This event featured panellists Dr Clarisse Ingabire, livestock specialist at the Food and Agriculture Organization (FAO), and Dr I Made Setiawan, lecturer and researcher in the Public Health Department, Faculty of Medicine, Udayana University, Indonesia. It was moderated by Professor Robyn Alders of Chatham House, UK, and took place on Wednesday 20 January 2021.

Watch the recording here:

PANELLISTS' KEY MESSAGES
  • Extensively raised poultry are kept with minimal input of resources and are considered a very important contributor to smallholder’s livelihood, food security and nutrition, and the most favourable for rural women, for income generation.
  • Strengthening smallholder poultry production, with investment in biosecurity, AMR control, will help to ensure that animal husbandry activities are in harmony with the natural environment.

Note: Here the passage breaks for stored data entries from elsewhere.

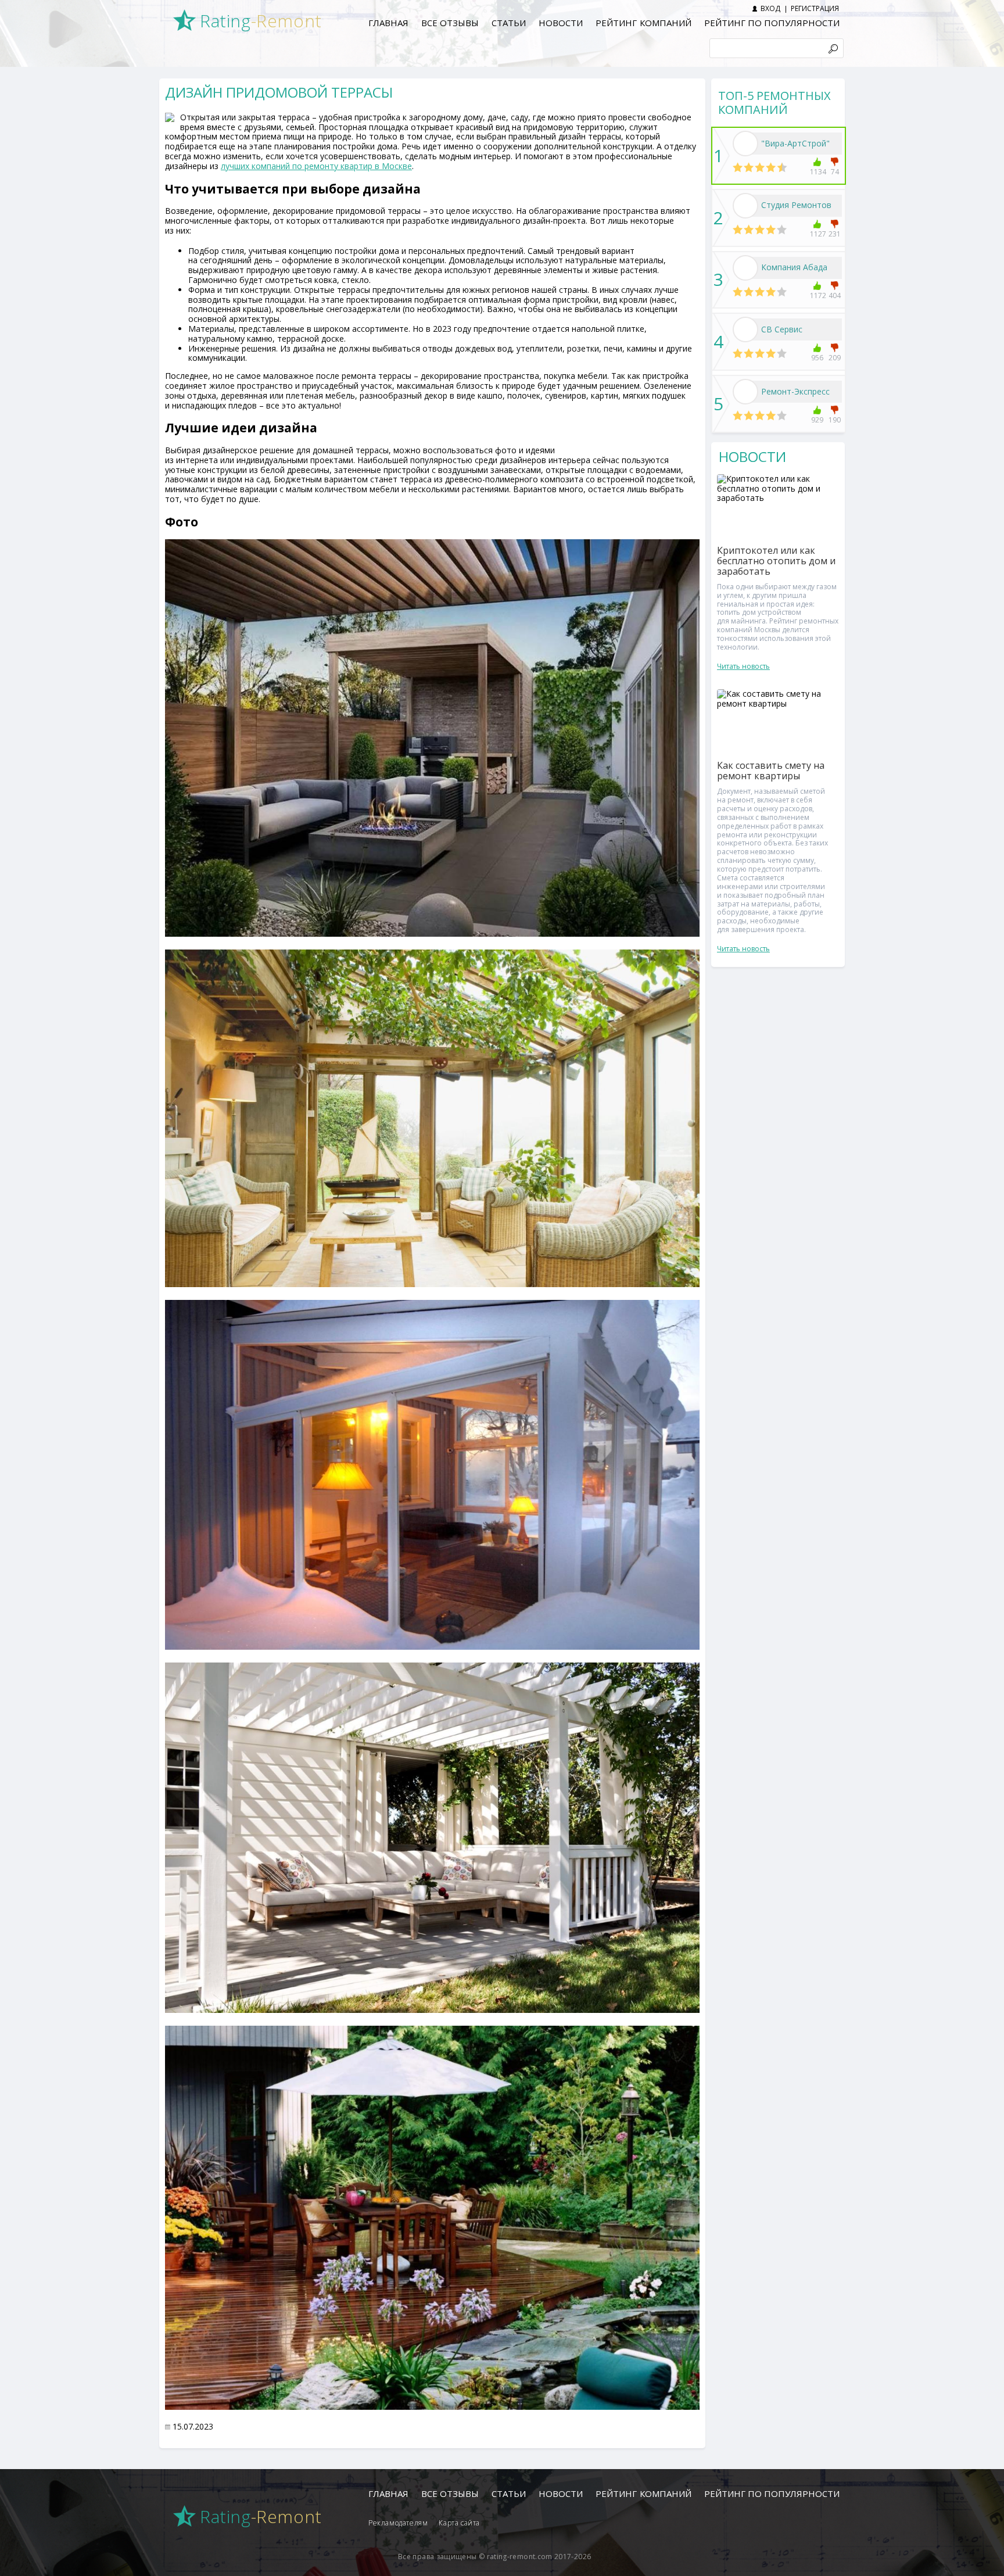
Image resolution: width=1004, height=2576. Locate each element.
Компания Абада (794, 267)
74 (835, 172)
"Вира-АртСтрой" (795, 143)
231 (835, 234)
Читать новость (743, 666)
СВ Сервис (781, 329)
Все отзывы (450, 22)
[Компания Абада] (745, 268)
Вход (770, 8)
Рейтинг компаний (643, 22)
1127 (817, 234)
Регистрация (815, 8)
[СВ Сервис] (745, 329)
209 (835, 358)
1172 (817, 295)
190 (835, 420)
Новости (561, 22)
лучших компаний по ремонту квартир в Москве (316, 165)
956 (817, 358)
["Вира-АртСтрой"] (745, 143)
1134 (817, 172)
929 (817, 420)
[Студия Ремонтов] (745, 205)
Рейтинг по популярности (772, 22)
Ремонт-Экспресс (795, 391)
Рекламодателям (398, 2523)
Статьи (509, 22)
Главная (388, 22)
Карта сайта (459, 2523)
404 (835, 295)
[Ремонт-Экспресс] (745, 391)
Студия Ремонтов (796, 204)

  • Providing women with access to assets, credits programs, access to market, training, and support will increase poultry productivity and output.
  • Providing low-income households, including women, with support for animal-husbandry and training for animal rearing, safety management, decision-making skills along with nutrition education will contribute to women’s empowerment and self-reliance.
  • Poultry rearing in Bali is almost gender neutral due to its economic versatility; profitable low input short term investment, everybody in the family contributes and (enjoys the result in many ways).
  • Poultry rearing activities are embedded in traditional culture that add many values beyond economics, such as requirements to care for the chicken as they have spiritual values.
  • Public health ramifications of poultry rearing culture – with the current COVID-19 pandemic and absence of tourism income, small scale chicken rearing is one of the popular economic alternatives among lower-income tourism industry workers.